**EXERCISE INSTRUCTIONS**.
A word-for-word restatement of the data is what is needed.

**EXERCISE MATERIAL**.
--- --- ---

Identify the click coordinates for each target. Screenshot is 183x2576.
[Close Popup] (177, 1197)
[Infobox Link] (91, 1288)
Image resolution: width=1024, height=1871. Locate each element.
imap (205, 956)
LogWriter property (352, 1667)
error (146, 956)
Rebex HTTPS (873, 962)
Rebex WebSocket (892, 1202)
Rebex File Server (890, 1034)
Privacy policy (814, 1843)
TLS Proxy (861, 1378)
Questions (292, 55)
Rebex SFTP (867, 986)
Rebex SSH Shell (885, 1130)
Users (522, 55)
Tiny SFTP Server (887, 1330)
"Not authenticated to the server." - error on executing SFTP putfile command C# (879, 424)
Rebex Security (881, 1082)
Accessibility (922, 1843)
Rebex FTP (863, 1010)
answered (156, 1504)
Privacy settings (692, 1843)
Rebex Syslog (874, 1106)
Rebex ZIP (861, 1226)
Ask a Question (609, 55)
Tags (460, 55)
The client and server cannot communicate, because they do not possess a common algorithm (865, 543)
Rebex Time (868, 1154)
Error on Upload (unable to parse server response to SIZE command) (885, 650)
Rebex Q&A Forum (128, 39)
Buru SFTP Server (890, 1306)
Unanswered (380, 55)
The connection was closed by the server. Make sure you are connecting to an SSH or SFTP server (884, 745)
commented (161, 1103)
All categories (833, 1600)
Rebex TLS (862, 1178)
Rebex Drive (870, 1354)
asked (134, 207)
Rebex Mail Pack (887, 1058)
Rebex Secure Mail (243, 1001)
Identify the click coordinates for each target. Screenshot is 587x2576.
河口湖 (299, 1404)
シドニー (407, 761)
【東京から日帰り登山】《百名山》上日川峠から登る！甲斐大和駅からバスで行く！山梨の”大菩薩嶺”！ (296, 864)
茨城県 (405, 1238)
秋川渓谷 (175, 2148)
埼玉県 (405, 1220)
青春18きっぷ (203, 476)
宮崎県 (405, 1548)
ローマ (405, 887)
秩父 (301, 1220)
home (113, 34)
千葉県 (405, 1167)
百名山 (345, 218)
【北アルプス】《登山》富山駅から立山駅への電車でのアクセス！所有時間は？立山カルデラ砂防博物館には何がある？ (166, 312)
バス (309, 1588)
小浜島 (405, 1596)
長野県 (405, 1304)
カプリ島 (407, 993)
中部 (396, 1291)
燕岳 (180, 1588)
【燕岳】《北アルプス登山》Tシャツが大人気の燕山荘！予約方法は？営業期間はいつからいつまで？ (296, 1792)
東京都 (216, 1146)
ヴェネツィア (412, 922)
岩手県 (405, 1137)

--- --- ---

**SOLUTION**.
Identify the click coordinates for each target. Screenshot is 183x2576.
[Close Popup] (177, 1197)
[Infobox Link] (91, 1288)
Image resolution: width=1024, height=1871. Locate each element.
imap (205, 956)
LogWriter property (352, 1667)
error (146, 956)
Rebex HTTPS (873, 962)
Rebex WebSocket (892, 1202)
Rebex File Server (890, 1034)
Privacy policy (814, 1843)
TLS Proxy (861, 1378)
Questions (292, 55)
Rebex SFTP (867, 986)
Rebex SSH Shell (885, 1130)
Users (522, 55)
Tiny SFTP Server (887, 1330)
"Not authenticated to the server." - error on executing SFTP putfile command C# (879, 424)
Rebex Security (881, 1082)
Accessibility (922, 1843)
Rebex FTP (863, 1010)
answered (156, 1504)
Privacy settings (692, 1843)
Rebex Syslog (874, 1106)
Rebex ZIP (861, 1226)
Ask a Question (609, 55)
Tags (460, 55)
The client and server cannot communicate, because they do not possess a common algorithm (865, 543)
Rebex Time (868, 1154)
Error on Upload (unable to parse server response to SIZE command) (885, 650)
Rebex Q&A Forum (128, 39)
Buru SFTP Server (890, 1306)
Unanswered (380, 55)
The connection was closed by the server. Make sure you are connecting to an SSH or SFTP server (884, 745)
commented (161, 1103)
All categories (833, 1600)
Rebex TLS (862, 1178)
Rebex Drive (870, 1354)
asked (134, 207)
Rebex Mail Pack (887, 1058)
Rebex Secure Mail (243, 1001)
Identify the click coordinates for each target. Screenshot is 587x2576.
河口湖 (299, 1404)
シドニー (407, 761)
【東京から日帰り登山】《百名山》上日川峠から登る！甲斐大和駅からバスで行く！山梨の”大菩薩嶺”！ (296, 864)
茨城県 (405, 1238)
秋川渓谷 (175, 2148)
埼玉県 (405, 1220)
青春18きっぷ (203, 476)
宮崎県 (405, 1548)
ローマ (405, 887)
秩父 (301, 1220)
home (113, 34)
千葉県 (405, 1167)
百名山 (345, 218)
【北アルプス】《登山》富山駅から立山駅への電車でのアクセス！所有時間は？立山カルデラ砂防博物館には何がある？ (166, 312)
バス (309, 1588)
小浜島 (405, 1596)
長野県 (405, 1304)
カプリ島 (407, 993)
中部 (396, 1291)
燕岳 (180, 1588)
【燕岳】《北アルプス登山》Tシャツが大人気の燕山荘！予約方法は？営業期間はいつからいつまで？ (296, 1792)
東京都 (216, 1146)
ヴェネツィア (412, 922)
岩手県 (405, 1137)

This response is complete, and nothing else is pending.